Gays and lesbians have something so many others don't: a fundamental understanding about what love really, truly is, how it has to be fought for, how difficult it can be, and what an elusive prize it remains. Our partnerships don't come easily; we fight for them, fighting with society and often with each other. And we have an innate ability to form families -- not traditional two-kids-and-the-dog type families, but extended families. Look around your queer holiday table -- the "island of misfit toys," as I once called it -- and you'll see how the great despair and oppression we sometimes feel carves out a cavern that we then fill with love and joy, the love and joy of those related by blood and of those related by love.
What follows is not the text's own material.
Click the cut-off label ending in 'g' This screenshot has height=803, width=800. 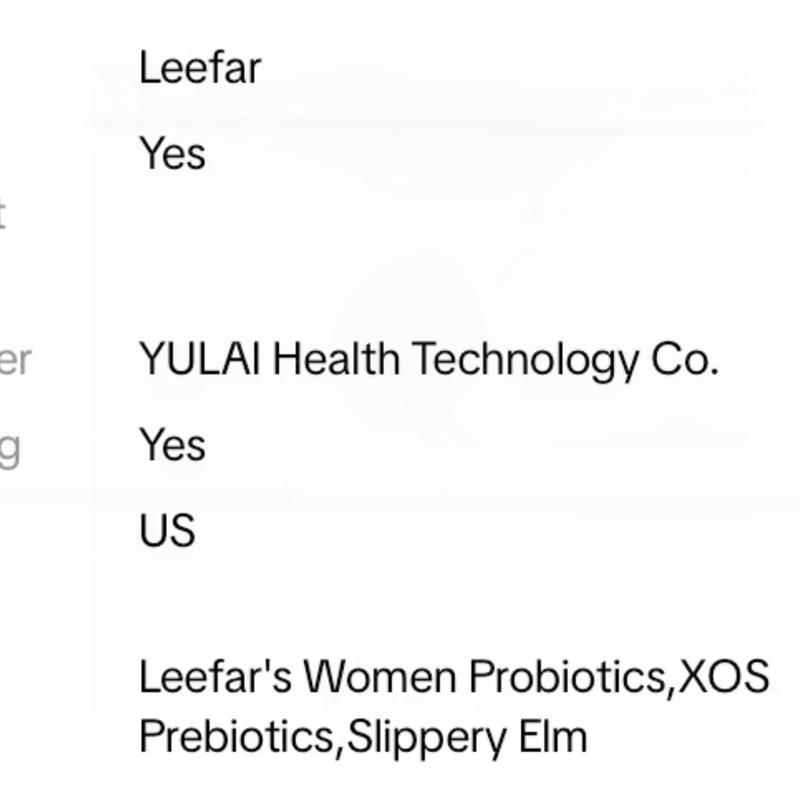pos(9,448)
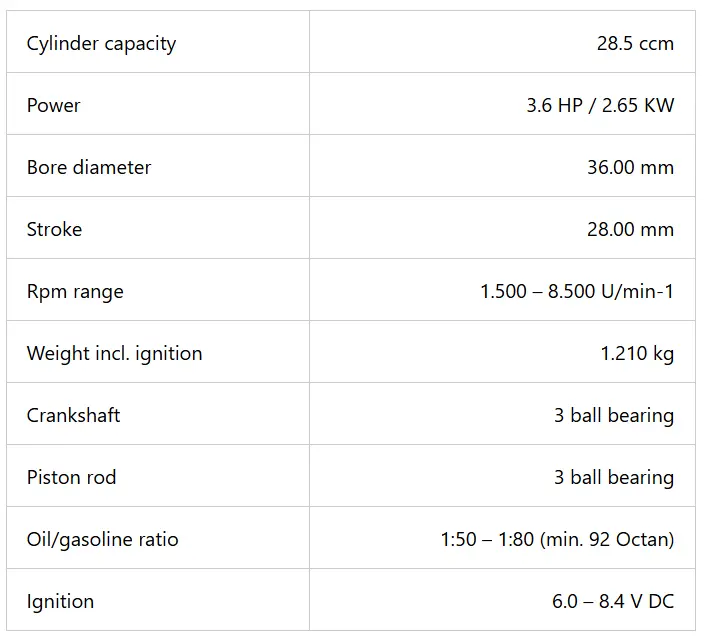Select the 1:50 – 1:80 (min. 92 Octan) value

pyautogui.click(x=557, y=539)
Yes, my life may have been easier if I had been straight. I wouldn't have had to answer ridiculous questions in my lawsuit over my partner's wrongful death if we could have been legally married. I wouldn't have to read in court papers, "whereas Mr. Bouley is not an immediate family member under the law..." or have had to prove that our domestic partnership agreement mattered (I did, it does, and that suit changed CA State law).
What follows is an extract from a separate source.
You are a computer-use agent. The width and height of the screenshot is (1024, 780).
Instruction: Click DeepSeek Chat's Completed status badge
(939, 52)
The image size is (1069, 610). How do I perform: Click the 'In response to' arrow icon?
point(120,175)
I wouldn't have to jump higher, run faster, and talk more carefully, always doing more than the other talk show hosts, always having to prove I belong on mainstream radio, that my views are, in fact, valid -- a struggle I face simply because I'm gay and to the powers that be in radio that means I have "listener hurdles" to cross. It's why talk host Stephanie Miller stayed in so long, or one of the reasons. Radio is hard enough, being gay in radio? Yet...when Andrew and I came on KFI AM 640 right after Dr. Laura, well, that was some kind of sweet. And who would change that?
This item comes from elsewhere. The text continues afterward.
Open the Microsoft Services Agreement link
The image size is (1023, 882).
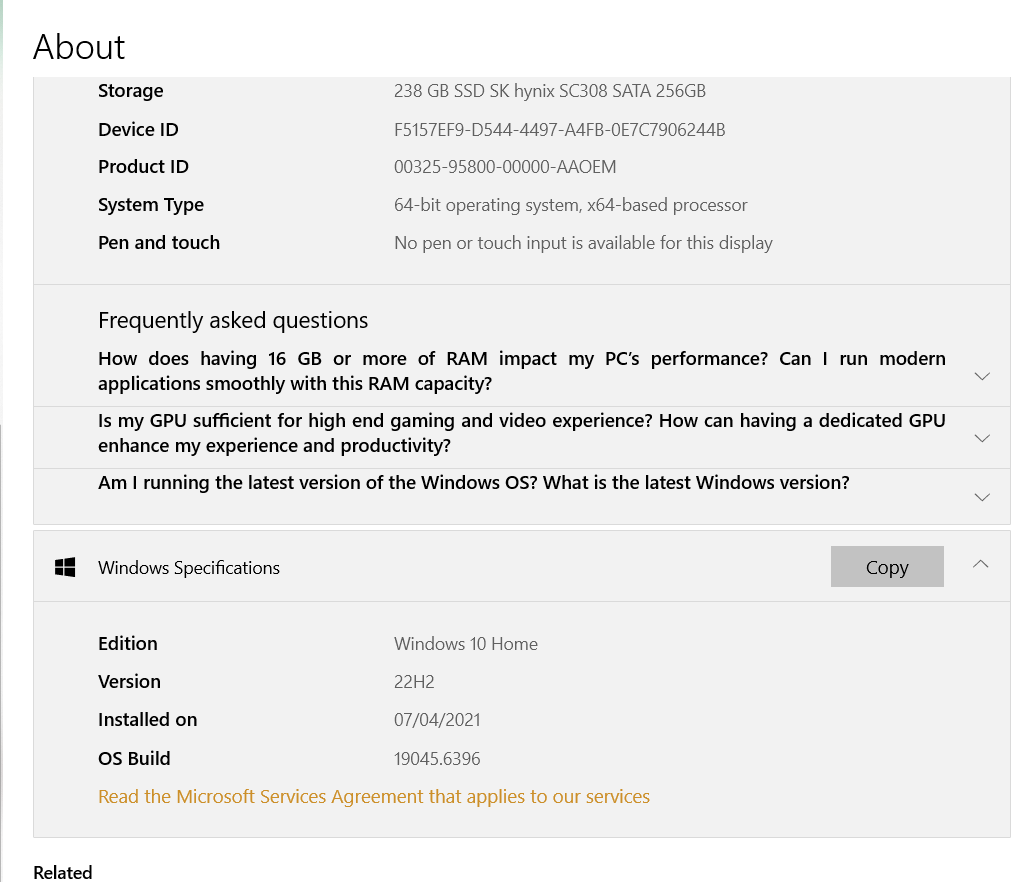click(373, 796)
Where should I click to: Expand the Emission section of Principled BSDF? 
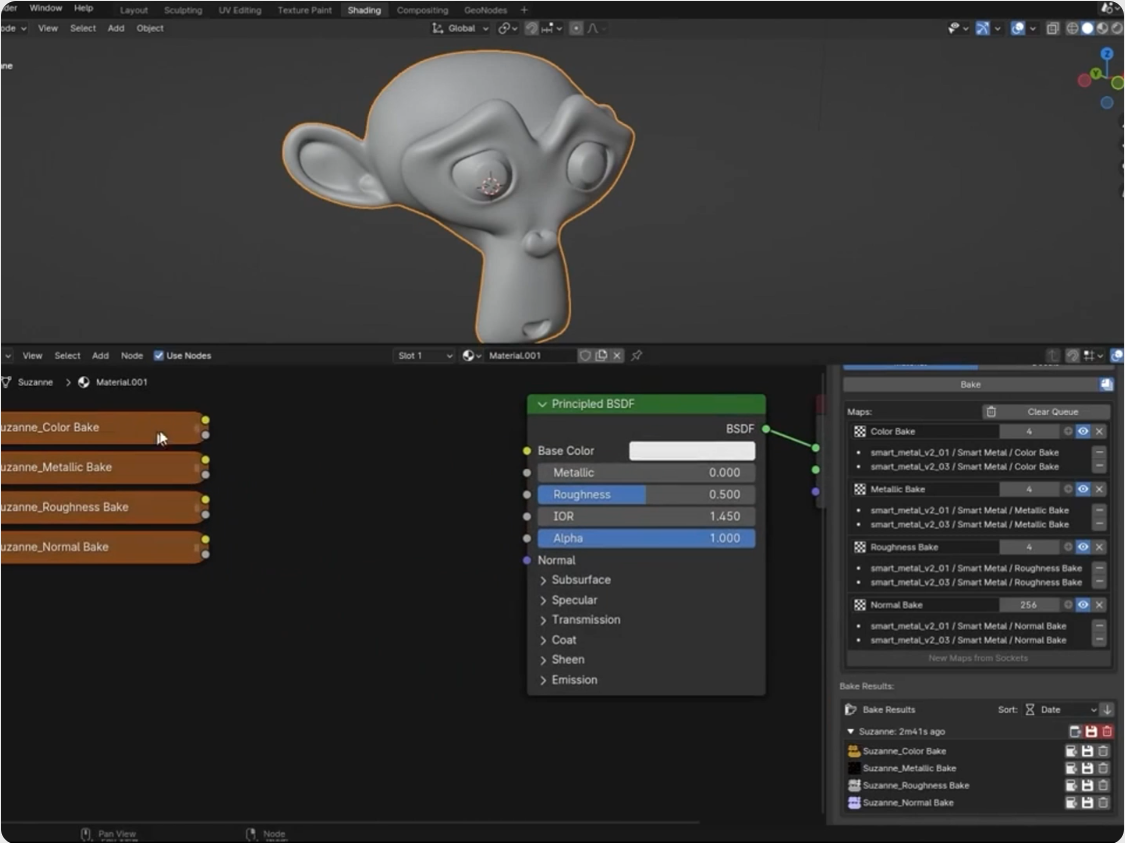tap(574, 679)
But if I weren't gay I wouldn't have known the love of Andrew Howard, of Ken Pearson, of friends like Jason Young or Sean Devereaux, Emily Johnson or Karen Dittman. I wouldn't have known any of the life I hold dear because I wouldn't have been me. I wouldn't have the family I have, the niece Heather, the nephew Jake, the best friend Amspaugh.
I am gay, and no matter who may legislate against it, no matter how much I may question it, it has carved out my very soul, my essence. It has brought love and joy and marvelous friends with me now and many who have gone too soon. It has brought me face to face with devastating illness and shown me courage in so many that I never thought possible. It has shown me what life is really about. It has been a blessing, not a curse, an asset, not a flaw to be fixed.
There's so much in this world that needs to be repaired. Gays and lesbians are not on that list. We're as wonderful, as broken, as perfect, as crazy, as flawed and as caring as each of you.
And about that, I wouldn't change a thing.